Les botnets IoT ont déjà causé des dégâts considérables. Malheureusement, leur popularité auprès des cyberattaquants ne fait que croître. L’un d’entre eux ne cesse de gagner en popularité : le botnet IoT Hakai.

Dans le radar des chercheurs en cybersécurité depuis près de deux semaines, Hakai (le mot japonais pour destruction) avait d’abord été repéré en juin dernier par l’équipe de NewSky Security.

Selon ZDnet, la première version de ce botnet IoT se nommait Qbot. Ce malware aux multiples noms (Torlus, LizardStresser, ou encore Bashlite) était depuis plusieurs années en ligne. D’après Ankit Anubhav, chercheur chez NewSky Security, cité par le média américain, ce première version du bot regorgeait de “défauts” et était peu utilisée.

Un botnet IoT créé pour la célébrité

Mais l’auteur d’Hakai voulait faire savoir qu’il avait modifié Qbot pour le rendre plus dangereux. Il s’était directement adressé à Ankit Anubhav par le biais d’un site Web. Ce site affichait une photo du chercheur.

Puis, il est passé à l’attaque. Le 21 juillet dernier, le chercheur déclarait ZDnet que Hakai avait été utilisé pour pirater 18 000 routeurs Huawei HG352. Depuis le botnet IoT n’a cessé de grossir. D’autres chercheurs ont remarqué que le pirate s’attaquait aux routeurs D-Link utilisant le protocole HNAP. Il a ensuite pris en chasse les équipements Realtek qui n’étaient pas mis à jour avec le dernier firmware.

Une recrudescence des piratages

L’auteur du botnet IoT a ensuite une fonctionnalité particulièrement efficace. Avec le scan de ports vulnérables sur différentes marques de routeurs, il a pu poursuivre son activité illégale. Il lui suffisait les utilisateurs qui n’avait pas changé le mot de passe administrateur.
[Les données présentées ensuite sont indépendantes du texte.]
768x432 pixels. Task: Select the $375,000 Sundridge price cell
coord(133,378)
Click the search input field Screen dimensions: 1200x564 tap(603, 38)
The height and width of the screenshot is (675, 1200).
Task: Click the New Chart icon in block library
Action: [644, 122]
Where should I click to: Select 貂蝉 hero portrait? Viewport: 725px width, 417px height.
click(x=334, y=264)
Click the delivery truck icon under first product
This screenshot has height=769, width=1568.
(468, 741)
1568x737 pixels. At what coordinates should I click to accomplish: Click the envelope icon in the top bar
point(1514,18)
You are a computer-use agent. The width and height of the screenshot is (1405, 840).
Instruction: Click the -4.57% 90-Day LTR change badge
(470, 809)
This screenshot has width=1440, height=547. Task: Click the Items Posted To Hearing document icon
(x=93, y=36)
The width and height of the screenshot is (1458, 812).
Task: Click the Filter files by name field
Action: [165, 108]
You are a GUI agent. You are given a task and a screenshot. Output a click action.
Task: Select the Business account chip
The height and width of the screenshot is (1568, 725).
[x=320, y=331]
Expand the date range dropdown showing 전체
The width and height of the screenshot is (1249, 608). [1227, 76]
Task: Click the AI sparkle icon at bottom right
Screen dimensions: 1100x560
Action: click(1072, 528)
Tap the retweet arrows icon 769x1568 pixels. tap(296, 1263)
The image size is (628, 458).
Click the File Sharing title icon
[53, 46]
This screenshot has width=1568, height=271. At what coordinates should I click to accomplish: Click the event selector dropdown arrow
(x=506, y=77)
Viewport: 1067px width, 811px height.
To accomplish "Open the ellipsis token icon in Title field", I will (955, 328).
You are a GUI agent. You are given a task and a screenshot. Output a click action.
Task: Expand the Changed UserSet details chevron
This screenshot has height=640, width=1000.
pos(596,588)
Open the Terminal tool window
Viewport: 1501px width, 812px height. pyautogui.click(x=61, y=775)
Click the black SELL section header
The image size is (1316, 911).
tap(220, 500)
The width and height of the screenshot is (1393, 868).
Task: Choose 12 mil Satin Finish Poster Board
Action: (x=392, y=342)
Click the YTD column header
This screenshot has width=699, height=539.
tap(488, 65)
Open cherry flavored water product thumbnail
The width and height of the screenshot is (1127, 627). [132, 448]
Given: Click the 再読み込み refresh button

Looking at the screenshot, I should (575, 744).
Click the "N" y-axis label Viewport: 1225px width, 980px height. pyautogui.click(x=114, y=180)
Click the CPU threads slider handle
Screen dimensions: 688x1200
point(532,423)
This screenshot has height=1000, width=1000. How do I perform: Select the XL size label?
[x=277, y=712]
Selon Tempest Security à la mi-août, ce malware est particulièrement actif en Amérique latine.

Il faut ajouter à cela l’oeuvre d’autres cyberattaquants, qui brouillent les pistes en créant des variantes de Hakai. Un bon point pour son auteur qui a vraisemblablement changé d’attitude.

Alors qu’il s’adressait directement à un des chercheurs, il a coupé les ponts avec les spécialistes de la cybersécurité. L’arrestation de Nexus Zeta, l’auteur du Botnet IoT Satori serait la cause de ce changement d’attitude. Lui aussi cherchait une forte visibilité avant de se faire arrêter. Les autorités n’avaient pas eu de difficulté à le retrouver. L’auteur d’Hakai a lui choisi de couvrir ses traces afin de poursuivre son activité.